(393z) Simulating the Mechanical Properties of Silica Aerogels by Means of a Coarse-Grained Flexible Model

Aerogels are materials with very low densities and high surface areas prepared through sol-gel processing. The unique properties of aerogels make them very attractive for many applications,[1] but their highly compliant nature hinders their applicability. The bulk moduli of aerogels are related to their density by a power-law relation [2] with exponent between 3 and 4 [3].  Some previous attempts at modeling the mechanical properties of these systems have been made, using finite-element method (FEM) modeling of structures generated using a diffusion-limited cluster-cluster aggregation (DCLA) algorithm [4,5].  More recently, Gelb [6] introduced a coarse-grained flexible model where Langevin dynamics are used to mimic the gelation process of the aerogel primary particles.  This model also naturally includes the effects of relaxation and fluctuation on the gel structure.  Using this model, we study the mechanical properties of aerogels as a function of both the primary particle size and the material density.
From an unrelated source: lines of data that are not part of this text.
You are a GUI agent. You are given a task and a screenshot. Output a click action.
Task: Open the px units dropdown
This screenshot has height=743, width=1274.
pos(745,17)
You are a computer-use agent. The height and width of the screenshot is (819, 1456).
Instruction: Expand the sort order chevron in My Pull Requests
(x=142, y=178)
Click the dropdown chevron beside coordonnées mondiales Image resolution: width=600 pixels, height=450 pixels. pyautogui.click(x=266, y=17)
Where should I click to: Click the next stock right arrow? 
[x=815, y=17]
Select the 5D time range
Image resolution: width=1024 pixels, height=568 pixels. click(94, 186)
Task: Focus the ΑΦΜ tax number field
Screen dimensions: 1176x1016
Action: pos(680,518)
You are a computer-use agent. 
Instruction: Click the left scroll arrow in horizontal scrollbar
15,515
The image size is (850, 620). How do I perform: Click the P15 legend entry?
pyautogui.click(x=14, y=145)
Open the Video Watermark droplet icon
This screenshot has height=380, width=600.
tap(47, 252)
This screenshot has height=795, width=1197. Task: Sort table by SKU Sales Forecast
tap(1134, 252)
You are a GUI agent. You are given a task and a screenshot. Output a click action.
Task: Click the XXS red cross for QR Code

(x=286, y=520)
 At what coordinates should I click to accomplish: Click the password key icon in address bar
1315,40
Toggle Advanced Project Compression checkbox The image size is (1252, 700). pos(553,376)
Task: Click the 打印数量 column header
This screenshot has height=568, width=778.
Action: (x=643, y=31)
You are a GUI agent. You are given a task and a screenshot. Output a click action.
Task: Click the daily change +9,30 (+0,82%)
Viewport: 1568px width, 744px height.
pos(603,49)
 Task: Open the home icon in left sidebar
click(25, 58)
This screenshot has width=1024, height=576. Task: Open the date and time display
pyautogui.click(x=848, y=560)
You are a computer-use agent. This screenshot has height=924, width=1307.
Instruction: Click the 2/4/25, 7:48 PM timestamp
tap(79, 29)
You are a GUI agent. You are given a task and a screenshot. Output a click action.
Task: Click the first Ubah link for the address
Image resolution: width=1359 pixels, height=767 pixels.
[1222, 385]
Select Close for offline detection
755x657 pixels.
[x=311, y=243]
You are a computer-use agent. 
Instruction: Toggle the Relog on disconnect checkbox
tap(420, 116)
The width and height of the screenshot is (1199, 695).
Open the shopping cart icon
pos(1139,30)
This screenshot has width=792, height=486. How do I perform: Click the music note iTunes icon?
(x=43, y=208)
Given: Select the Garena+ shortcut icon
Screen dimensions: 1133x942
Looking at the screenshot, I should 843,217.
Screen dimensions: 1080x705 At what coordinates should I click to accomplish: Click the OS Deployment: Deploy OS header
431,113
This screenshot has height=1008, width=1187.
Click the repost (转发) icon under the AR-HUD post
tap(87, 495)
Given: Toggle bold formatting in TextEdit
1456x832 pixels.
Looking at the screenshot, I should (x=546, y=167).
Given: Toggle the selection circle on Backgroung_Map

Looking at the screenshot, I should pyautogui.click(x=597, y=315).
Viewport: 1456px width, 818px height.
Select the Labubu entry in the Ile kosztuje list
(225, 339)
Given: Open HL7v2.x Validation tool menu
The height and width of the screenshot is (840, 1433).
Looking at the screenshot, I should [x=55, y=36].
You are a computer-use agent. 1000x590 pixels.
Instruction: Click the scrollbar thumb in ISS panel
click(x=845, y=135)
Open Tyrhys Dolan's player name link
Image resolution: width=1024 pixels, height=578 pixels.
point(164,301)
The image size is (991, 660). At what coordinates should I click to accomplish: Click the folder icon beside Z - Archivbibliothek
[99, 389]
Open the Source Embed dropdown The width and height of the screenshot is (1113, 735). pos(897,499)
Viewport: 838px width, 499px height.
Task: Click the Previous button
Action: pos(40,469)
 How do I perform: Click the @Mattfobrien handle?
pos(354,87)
These simulations provide a better understanding of the nature of the dependence of moduli on structural properties, as well as of the roles of gel network relaxation and plastic deformation.

(1)    J. L. Gurav, et al., J. Nanomat. 2010 (2010).
(2)    G. W. Scherer, Adv. Coll. Int. Sci.  76-77 (1998) 321.
(3)    G. W. Scherer, et al., J. Non-Cryst. Solids 186 (1995) 316.
(4)    H.-S. Ma, et al., J. Non-Cryst. Solids 277 (2000) 127.
(5)    H.-S. Ma, et al., J. Non-Cryst. Solids 285 (2001) 216.
(6)    L. D. Gelb, J. Phys. Chem. C 111 (2007) 15792.